Taking the line with "Given: Click the Reflect map input socket" as the first and the line with "This screenshot has height=776, width=1744." as the last, set down exactly every line in that range from the entries below, and no more.

[Stored data — start]

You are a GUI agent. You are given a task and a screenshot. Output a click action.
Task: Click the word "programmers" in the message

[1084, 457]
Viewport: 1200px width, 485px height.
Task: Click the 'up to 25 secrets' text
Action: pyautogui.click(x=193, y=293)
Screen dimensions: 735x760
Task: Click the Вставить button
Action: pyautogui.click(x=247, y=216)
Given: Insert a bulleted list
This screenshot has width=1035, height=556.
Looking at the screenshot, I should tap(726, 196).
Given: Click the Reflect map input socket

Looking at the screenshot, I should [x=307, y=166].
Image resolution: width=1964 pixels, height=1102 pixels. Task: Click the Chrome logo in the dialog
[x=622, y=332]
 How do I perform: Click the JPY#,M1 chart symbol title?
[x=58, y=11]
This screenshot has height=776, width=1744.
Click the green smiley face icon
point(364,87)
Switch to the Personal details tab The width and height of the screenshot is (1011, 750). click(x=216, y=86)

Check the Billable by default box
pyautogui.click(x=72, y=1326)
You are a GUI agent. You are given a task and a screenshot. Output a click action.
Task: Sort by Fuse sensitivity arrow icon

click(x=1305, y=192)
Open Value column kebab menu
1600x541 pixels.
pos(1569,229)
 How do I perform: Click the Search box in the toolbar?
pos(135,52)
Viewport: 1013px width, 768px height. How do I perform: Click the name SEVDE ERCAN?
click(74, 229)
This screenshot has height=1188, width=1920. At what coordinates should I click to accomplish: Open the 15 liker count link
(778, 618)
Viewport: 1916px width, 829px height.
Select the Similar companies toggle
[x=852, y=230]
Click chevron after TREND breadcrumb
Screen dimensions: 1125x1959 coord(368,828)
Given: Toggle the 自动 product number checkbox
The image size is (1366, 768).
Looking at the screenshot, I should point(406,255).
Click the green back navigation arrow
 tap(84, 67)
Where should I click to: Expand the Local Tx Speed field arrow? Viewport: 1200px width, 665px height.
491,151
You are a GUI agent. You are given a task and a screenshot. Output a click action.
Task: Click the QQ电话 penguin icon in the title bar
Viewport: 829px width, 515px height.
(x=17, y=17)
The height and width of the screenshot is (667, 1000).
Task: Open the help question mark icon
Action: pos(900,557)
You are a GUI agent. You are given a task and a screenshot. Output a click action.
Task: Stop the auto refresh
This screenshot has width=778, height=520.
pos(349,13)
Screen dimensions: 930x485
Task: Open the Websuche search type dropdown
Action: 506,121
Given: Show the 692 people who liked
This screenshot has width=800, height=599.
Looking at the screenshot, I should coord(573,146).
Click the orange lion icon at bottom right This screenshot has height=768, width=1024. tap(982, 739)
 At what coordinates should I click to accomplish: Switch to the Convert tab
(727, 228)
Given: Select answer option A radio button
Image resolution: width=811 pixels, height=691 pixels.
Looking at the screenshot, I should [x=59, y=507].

[Stored data — finish]

* **Answer to this task**
Given: Click the Reflect map input socket

Looking at the screenshot, I should [x=307, y=166].
Image resolution: width=1964 pixels, height=1102 pixels. Task: Click the Chrome logo in the dialog
[x=622, y=332]
 How do I perform: Click the JPY#,M1 chart symbol title?
[x=58, y=11]
This screenshot has height=776, width=1744.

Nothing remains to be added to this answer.